(Records from a collection)
######

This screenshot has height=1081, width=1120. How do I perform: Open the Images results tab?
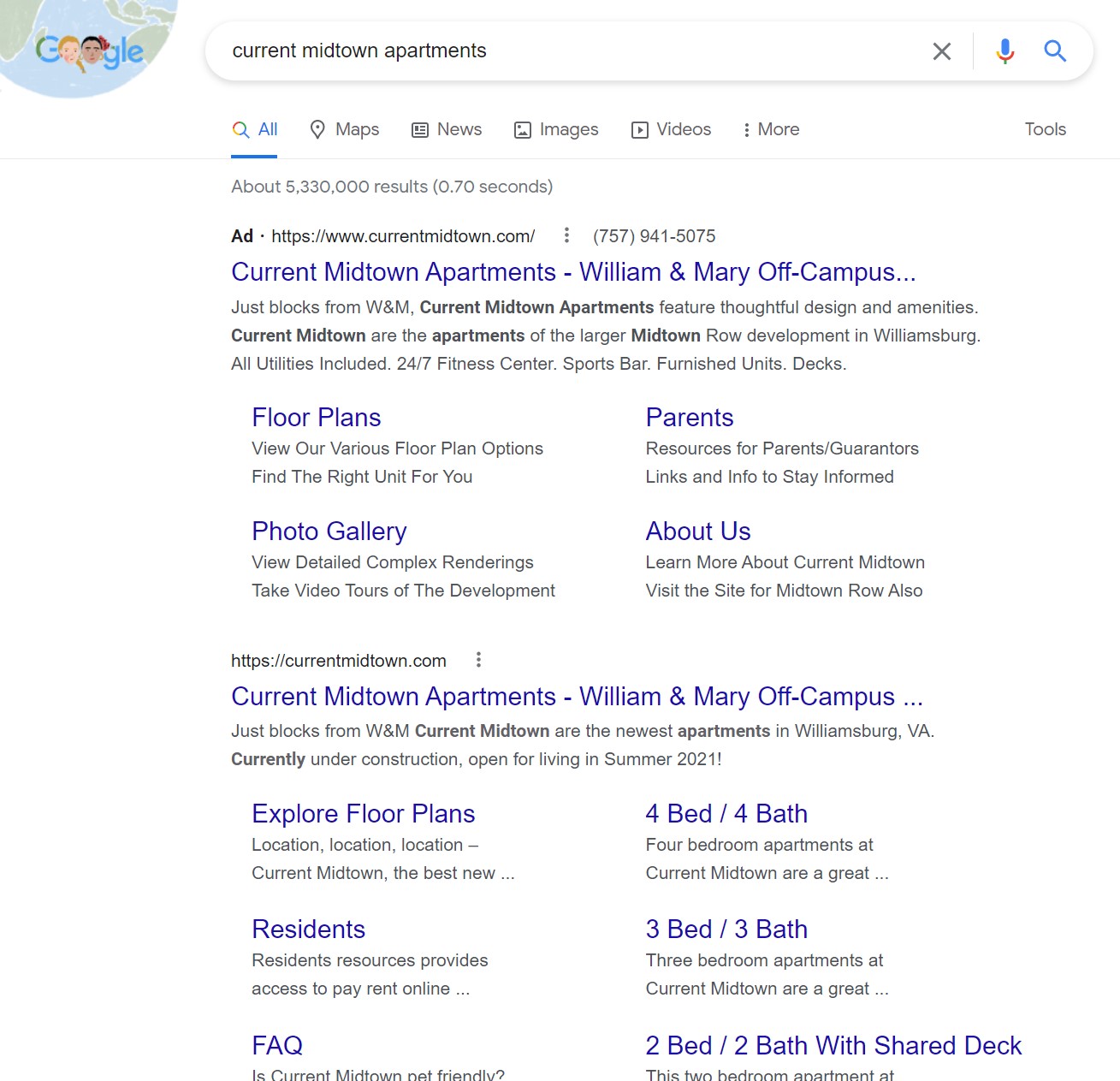(x=556, y=129)
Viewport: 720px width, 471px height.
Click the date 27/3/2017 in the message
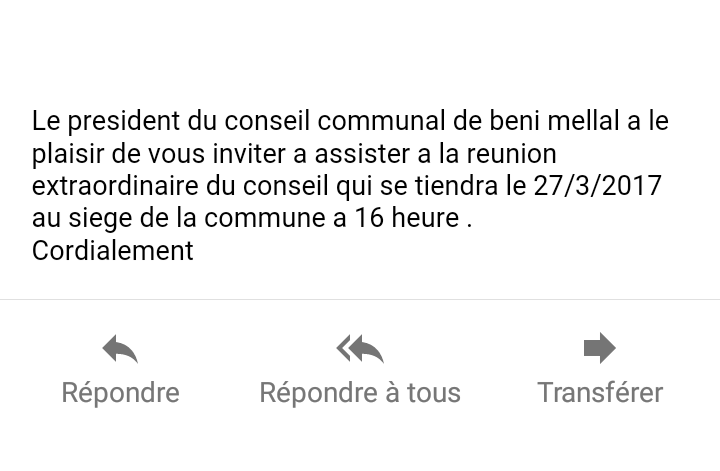(597, 186)
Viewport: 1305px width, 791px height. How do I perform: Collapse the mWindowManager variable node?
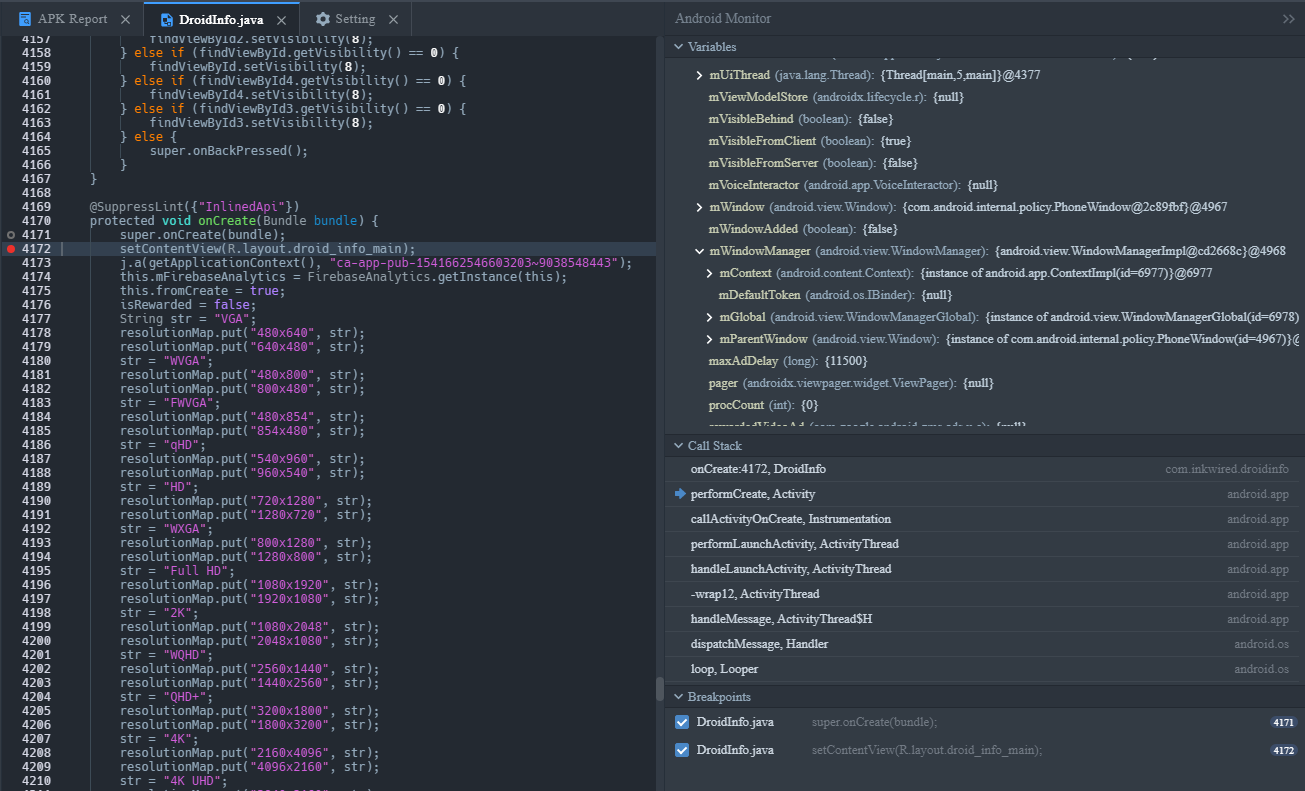click(x=699, y=251)
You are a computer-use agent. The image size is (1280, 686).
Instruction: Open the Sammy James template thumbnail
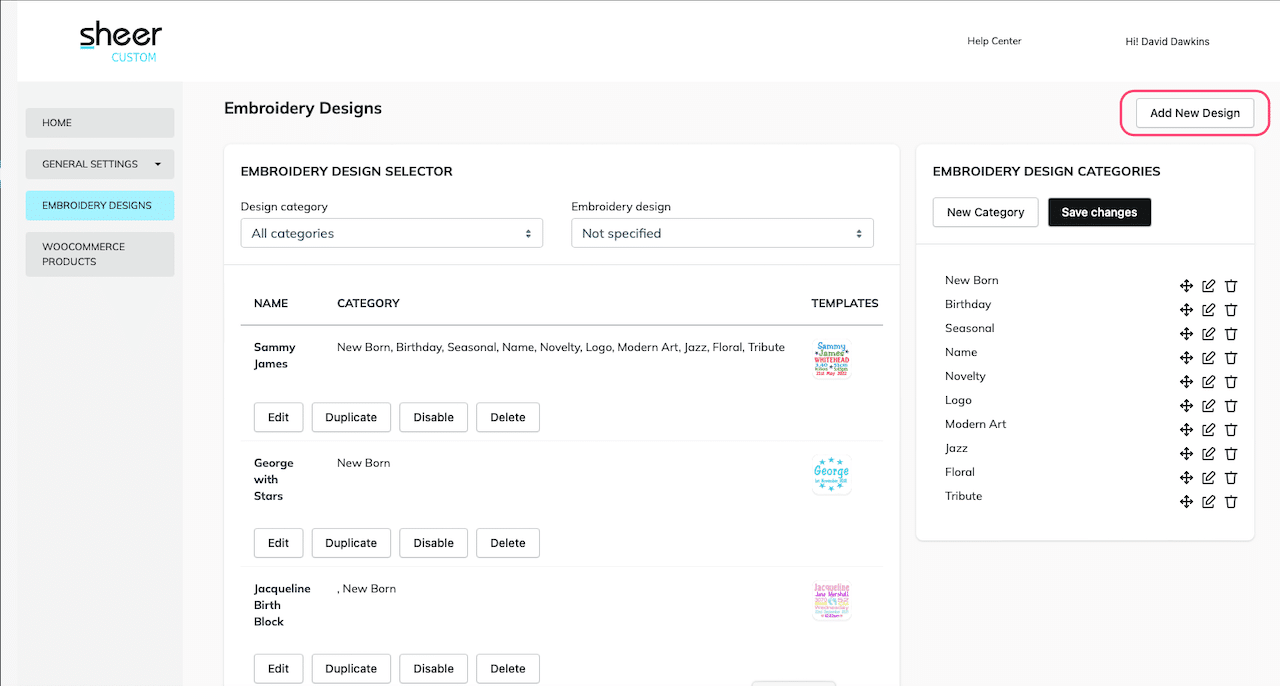coord(831,360)
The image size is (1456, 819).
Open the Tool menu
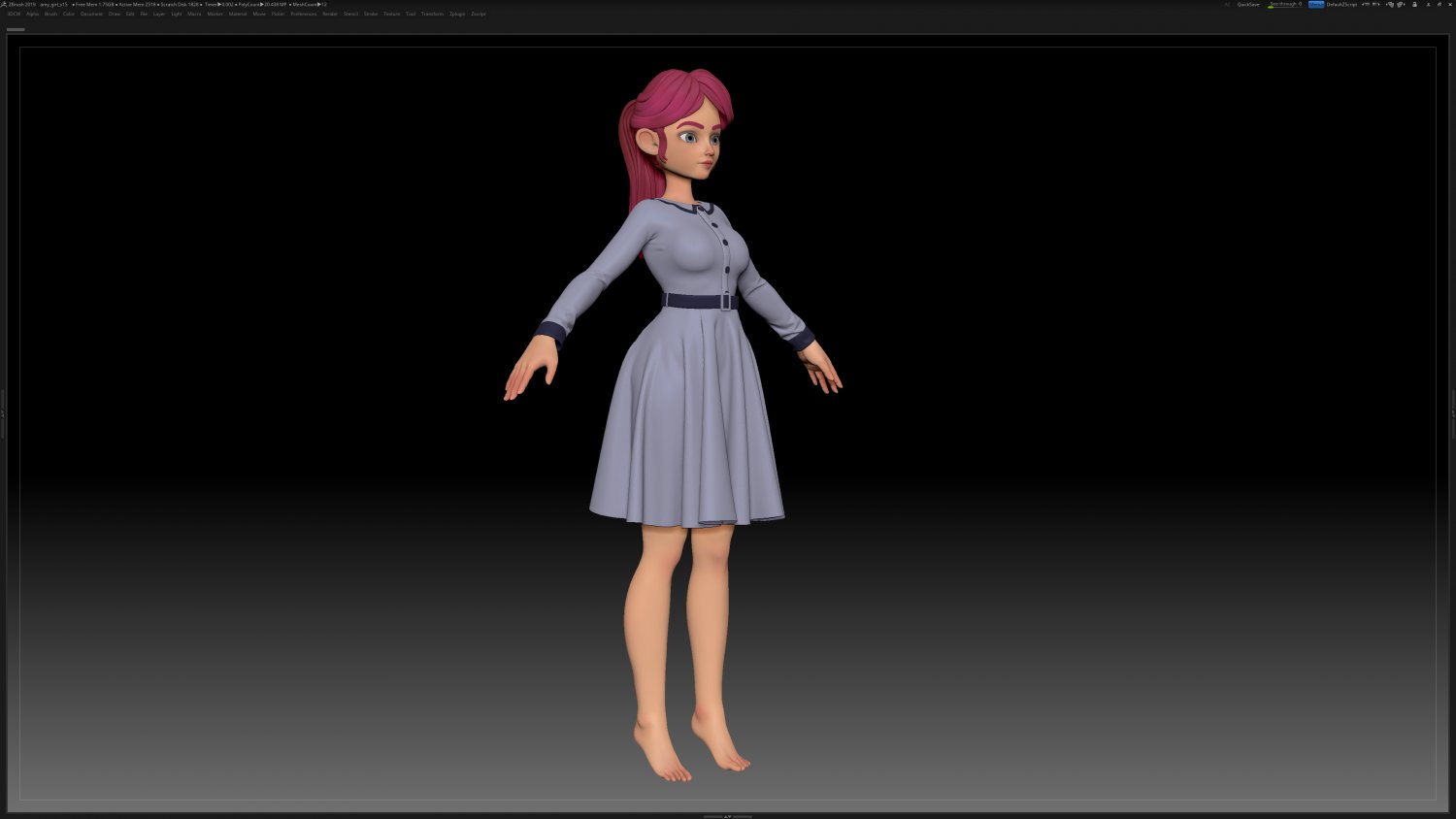(410, 14)
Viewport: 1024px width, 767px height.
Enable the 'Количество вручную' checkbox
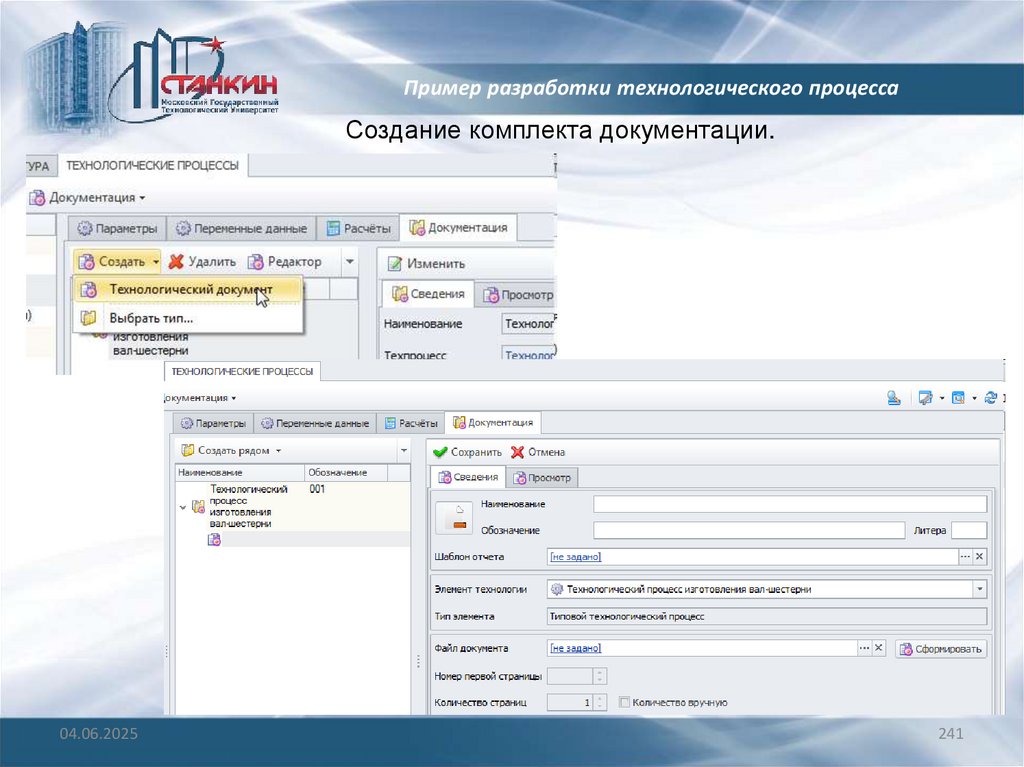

######

What to work on: Reproduce each entry verbatim, excluding any embedded images.

Exercise output:
This screenshot has height=1081, width=1120. How do I perform: Open the Images results tab?
(x=556, y=129)
Viewport: 720px width, 471px height.
Click the date 27/3/2017 in the message
(597, 186)
Viewport: 1305px width, 791px height. How do I perform: Collapse the mWindowManager variable node?
click(x=699, y=251)
You are a computer-use agent. The image size is (1280, 686).
Instruction: Open the Sammy James template thumbnail
coord(831,360)
The image size is (1456, 819).
Open the Tool menu
(410, 14)
Viewport: 1024px width, 767px height.
Enable the 'Количество вручную' checkbox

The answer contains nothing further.